Descobri que não estamos assim tão juntos. Tão carne e ossos. Tão unha e dedo. Pois há algo irreconciliável entre mim e meu corpo.
SOZINHO COMO O CORPO, SÓ.
E então é Domingo. Portanto, o santo dia do ócio de cada rasgada semana.
Coisa rara, estou sozinho em casa. Em princípio penso em chamar um amigo ou, talvez ir visitar a mamãe.
Negativo, vou ficar sozinho. Só, unicamente comigo mesmo.
Tampouco. Não posso ficar só comigo mesmo, ou então acabo é olhando para dentro. Com os ouvidos, com a boca, com a pele, não apenas com os olhos; até com o pensamento.
Cara, sem dúvida, isso de se ver é muito arriscado.
Por fim resolvo ficar só, mas sozinho com o meu corpo. Nada de mente, espírito ou outros ares. Sem pensamentos. Só eu e o meu corpo.
Pois neste punhado de décadas, somente ele esteve sempre comigo. Meus pensamentos mudaram, foram-se, criaram-se. Meu espírito transformou-se, se é que eu tenho algum.

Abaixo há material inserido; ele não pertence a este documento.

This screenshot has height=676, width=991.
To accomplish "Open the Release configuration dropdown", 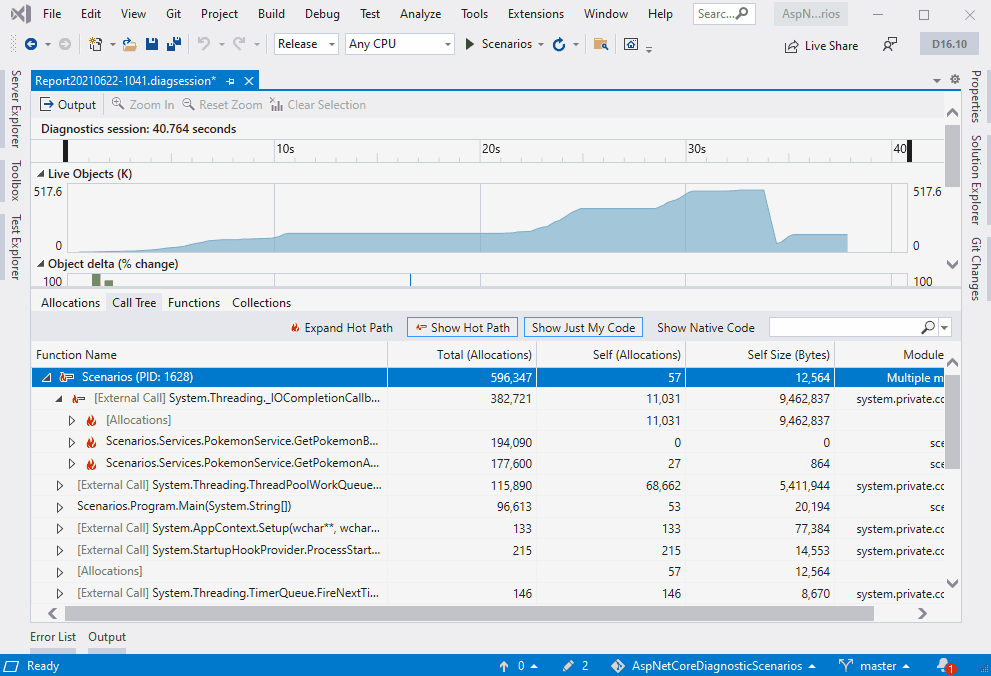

Mas o corpo é esse. Apenas foi dando uma esticadinha, depois uma arredondadinha. Mas afinal é ele que me acompanha desde antes de eu nascer. E, por fim, é ele que vai estar comigo até meus pensamentos apagarem-se, até o espírito virar um sopro por aí afora.

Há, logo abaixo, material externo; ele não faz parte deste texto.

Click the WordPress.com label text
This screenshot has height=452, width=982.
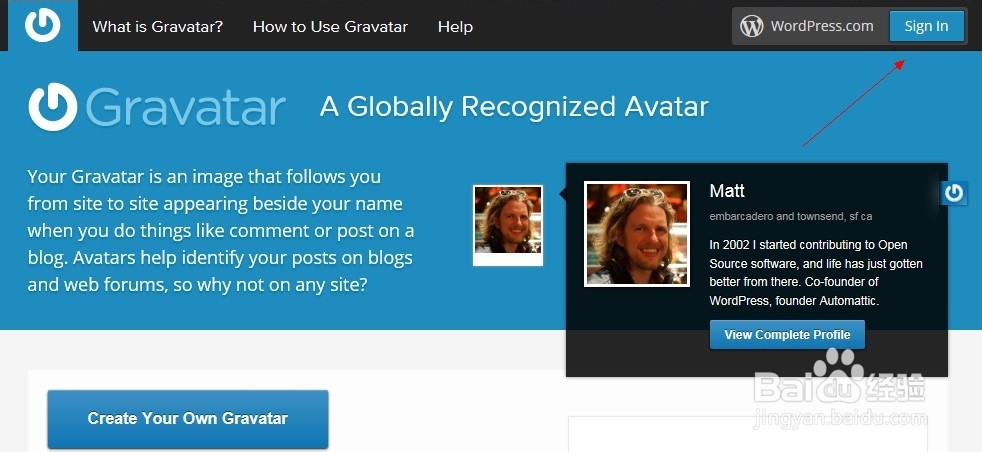coord(822,26)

O pensamento e o espírito eu não sei para onde vão. Só o corpo. Esse corpo que não me abandonou nunca.
“… você é o meu corpo
e nós estamos juntos
nessa
e em todas, enquanto eu viver.”
Decidido, fico nu. Bem, não consegui ficar completamente nu. Algo dos meus pensamentos vestem partes do meu corpo. Hora aqui, hora ali. Às vezes tapado por um véu de despudor, ou por uma névoa de desconhecimento. Algo assim.
Aproveito o momento, penso em dizer ao meu corpo tudo o que tenho a dizer. O acumulado destas décadas.
Mas enrosco.
Por fim só sai uma frase: meu velho, vamos estar juntos até o final.

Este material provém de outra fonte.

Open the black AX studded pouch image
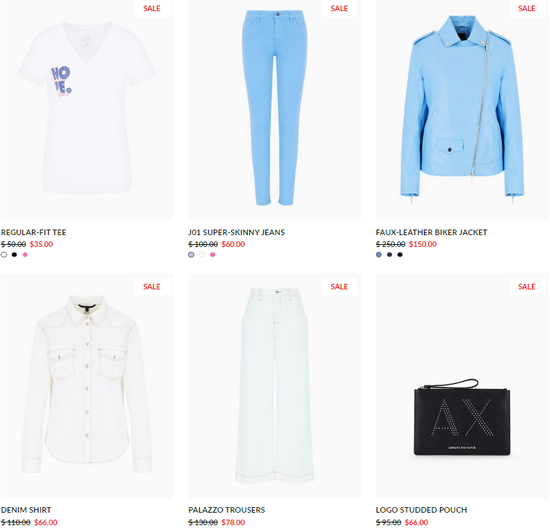The height and width of the screenshot is (528, 550). tap(462, 386)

Meu corpo cora de vergonha. Que injusto, penso. Eu que falo essa pasmaceira e meu corpo que se envergonha.
Descubro que não estamos assim tão juntos. Tão carne e ossos. Tão unha e dedo. Há algo irreconciliável entre mim e meu corpo.
Por fim, resolvo é vestir roupas e caminhar ao sol de domingo com os fones cuspindo bravos barulhos ouvidos adentro e assassinando qualquer sentimento.